A partir desta quarta-feira, 12, cerca de 8.400 processos de presos de todo o Estado, entre provisórios e definitivos, serão reexaminados pelo Mutirão Carcerário realizado pelo Tribunal de Justiça da Paraíba, em parceria com o Conselho Nacional de Justiça (CNJ), Ministério Público, Defensoria Pública e o Conselho Nacional do Ministério Público. O objetivo do regime especial é identificar o atual quadro do sistema penitenciário paraibano e apresentar propostas de solução, beneficiando presos, cujos processos se encontram na fase de execução penal.

O corregedor-geral de Justiça, desembargador Abraham Lincoln da Cunha Ramos, ressaltou que o esforço concentrado vai contribuir para a difícil tarefa dos magistrados de analisar cerca de cinco mil processos dentro do prazo legal.

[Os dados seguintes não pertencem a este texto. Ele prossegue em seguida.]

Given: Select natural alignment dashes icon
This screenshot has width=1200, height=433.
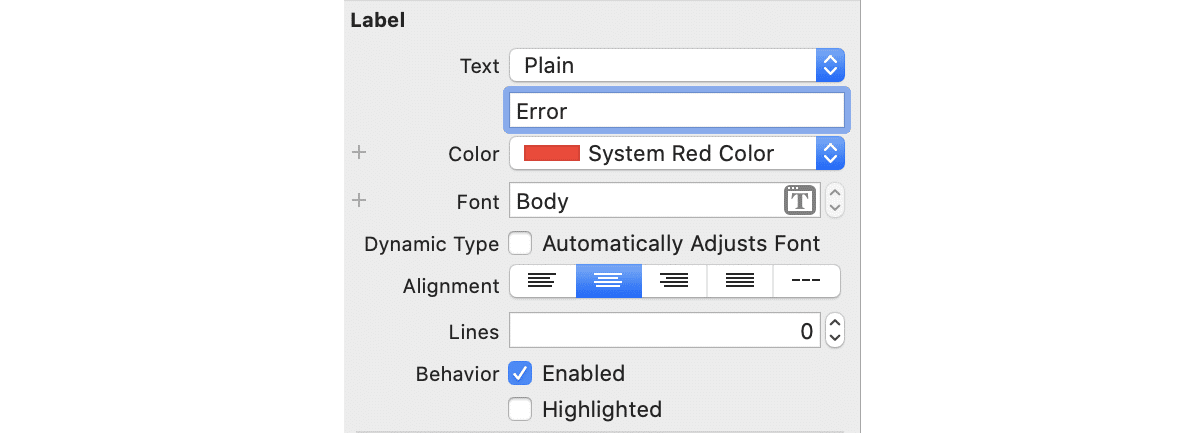Looking at the screenshot, I should point(806,281).
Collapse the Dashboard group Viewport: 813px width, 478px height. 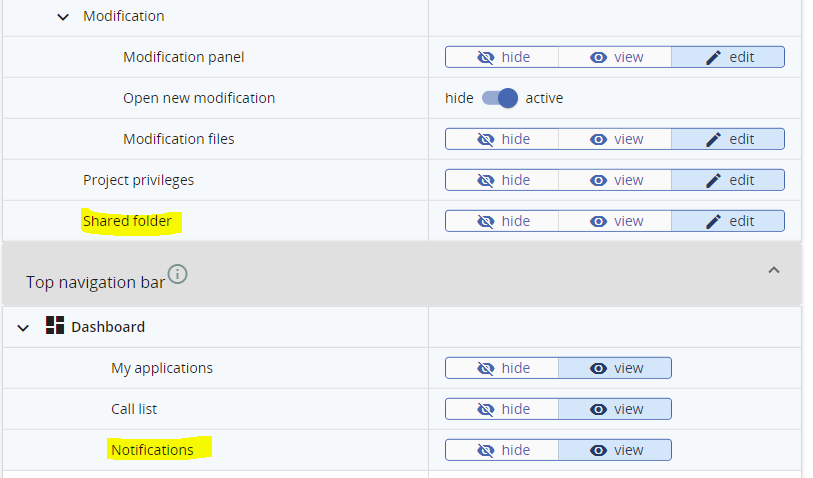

Esse número é relativo a população carcerária que se encontra na fase da execução penal.

A equipe do mutirão será composta por quatro juízes (podendo este número ser alterado), dois representantes do Ministério Público estadual, dois da Defensoria Pública do Estado, além de servidores do Judiciário. Os membros do regime especial terão 30 dias para executar o trabalho, podendo ser prorrogado por igual período, de acordo com as necessidades.

“O trabalho será divido entre as categorias carcerárias. Os cerca de 3.400 presos provisórios serão examinados pelos magistrados responsáveis pela segregação cautelar. Os definitivos serão examinados por uma secretaria instalada, especialmente, para o reexame”, explicou Abraham Lincoln.

Segundo o corregedor, nas varas onde os processos estão 100% virtualizados, como as da Capital, Campina Grande, Cajazeiras e Patos, os trabalhos serão mais céleres. Já onde os processos ainda não passaram pela virtualização, os exames serão um pouco mais demorados.

O mutirão vai funcionar no 6º andar do Fórum Criminal “Ministro Osvaldo Trigueiro de Albuquerque Melo” em João Pessoa.